# [Directions]
In the items from the line with "The image size" up to and including the line with "click(x=31, y=435)", change "hours" to "minutes" and give those lines again with nothing else altered. Leave the pictures out.

# [Raw records]
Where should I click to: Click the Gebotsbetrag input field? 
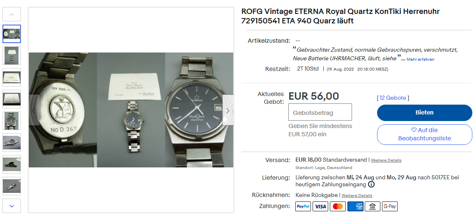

* * *

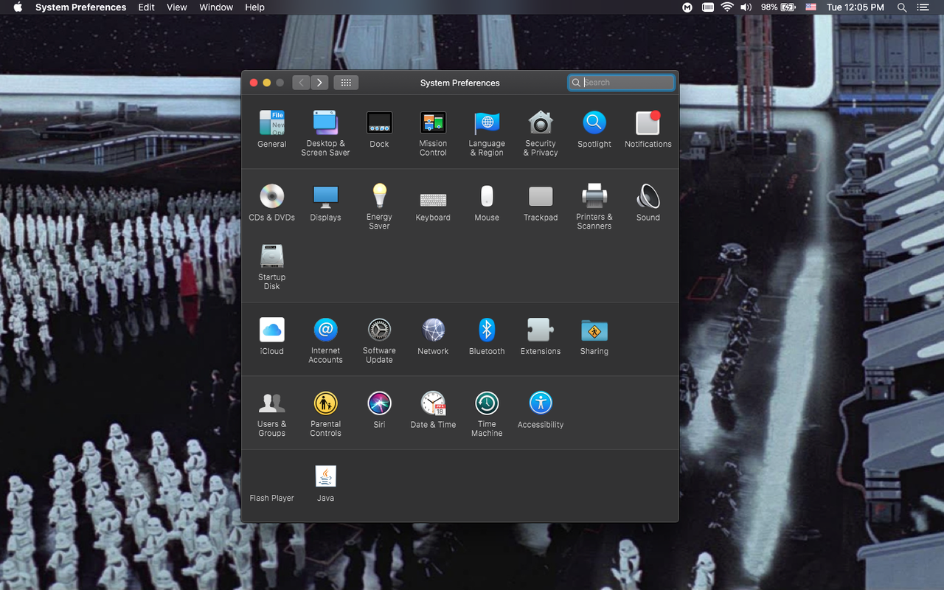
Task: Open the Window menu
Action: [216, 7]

...

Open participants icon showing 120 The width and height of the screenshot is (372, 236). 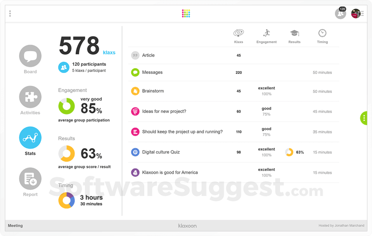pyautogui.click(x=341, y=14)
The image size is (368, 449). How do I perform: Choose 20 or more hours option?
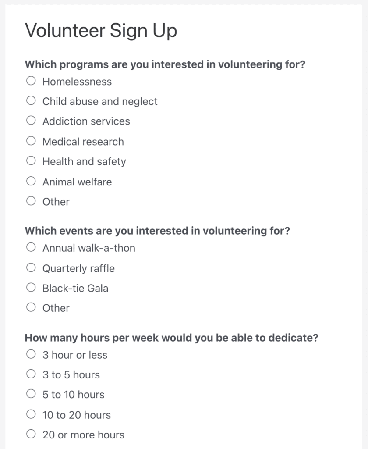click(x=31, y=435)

# [Response to the task]
The image size is (368, 449). How do I perform: Choose 20 or more minutes option?
click(x=31, y=435)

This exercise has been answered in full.